::: Listed entries
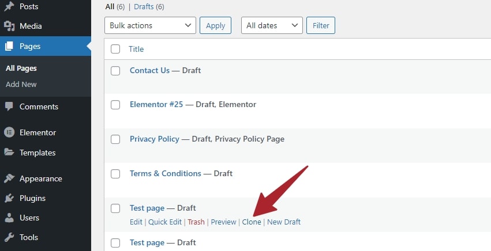Open Posts via the pushpin icon
This screenshot has height=251, width=491.
pyautogui.click(x=9, y=6)
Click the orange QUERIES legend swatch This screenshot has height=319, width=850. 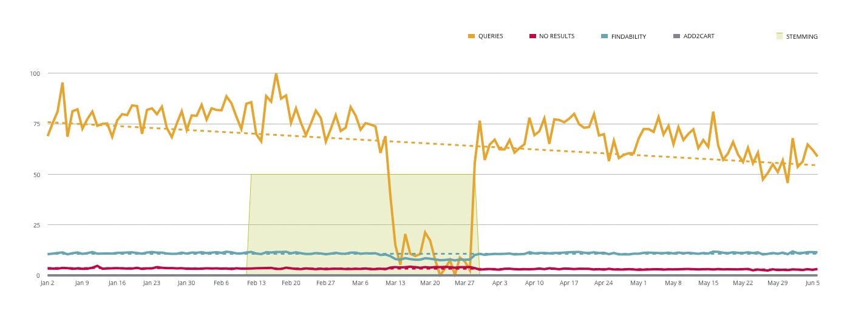point(471,36)
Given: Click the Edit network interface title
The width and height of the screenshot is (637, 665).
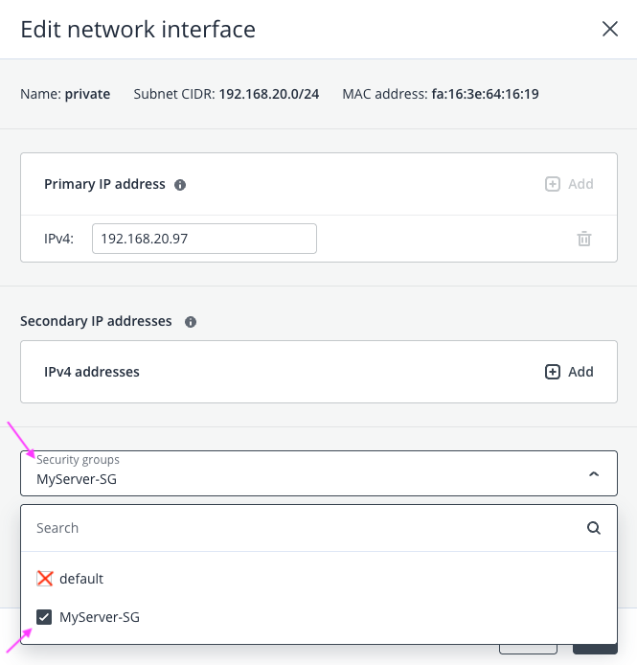Looking at the screenshot, I should 138,30.
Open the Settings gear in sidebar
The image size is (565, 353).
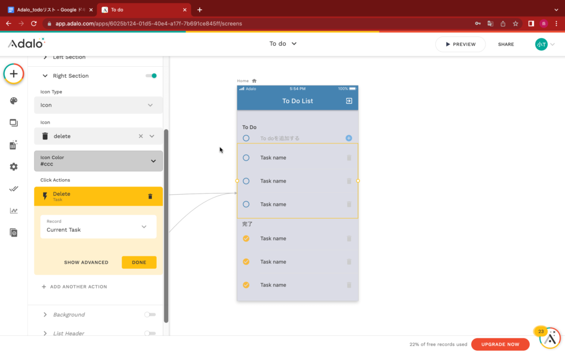pyautogui.click(x=14, y=167)
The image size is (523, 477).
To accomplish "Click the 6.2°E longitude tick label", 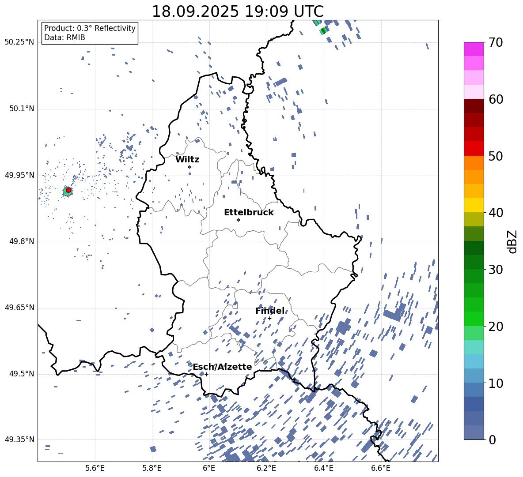I will point(266,468).
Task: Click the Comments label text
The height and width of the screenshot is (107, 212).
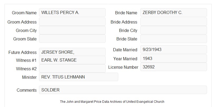Action: (27, 90)
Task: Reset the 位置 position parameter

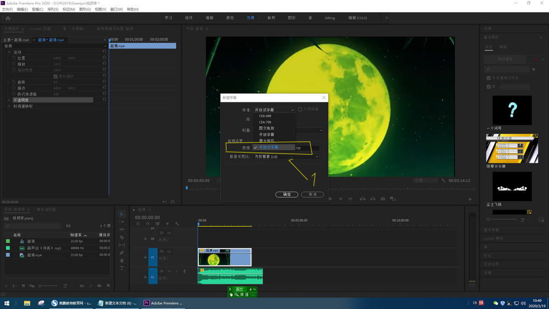Action: click(104, 58)
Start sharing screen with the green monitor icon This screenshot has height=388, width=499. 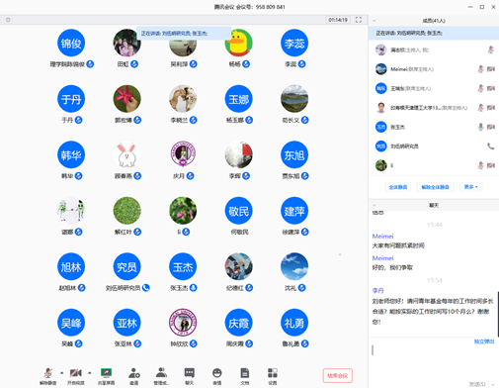pos(106,376)
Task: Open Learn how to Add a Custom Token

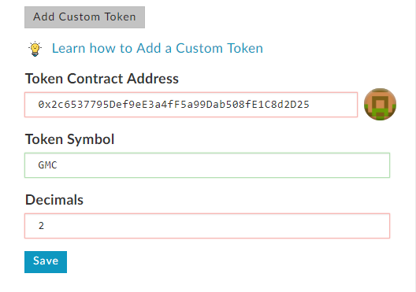Action: [158, 48]
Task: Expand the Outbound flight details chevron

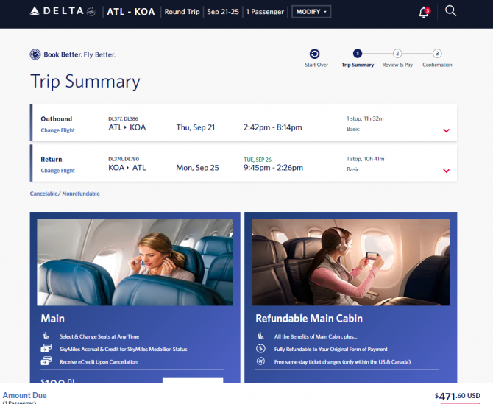Action: click(x=446, y=130)
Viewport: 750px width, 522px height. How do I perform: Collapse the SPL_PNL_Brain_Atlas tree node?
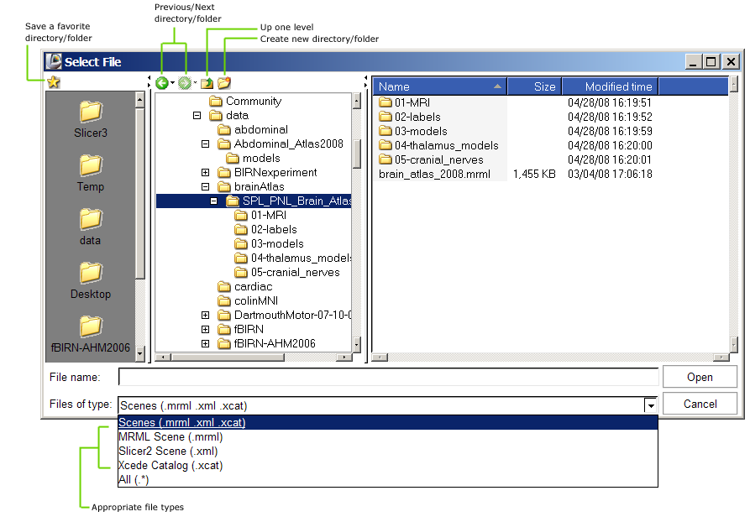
::::::
### [What the task asks]
Please write out, exactly, every line from the line with "Task: Expand the" through the final line of the data above, leaving out pictures.

### [Reply to the task]
Task: Expand the Outbound flight details chevron

Action: click(x=446, y=130)
Viewport: 750px width, 522px height. How do I perform: Collapse the SPL_PNL_Brain_Atlas tree node?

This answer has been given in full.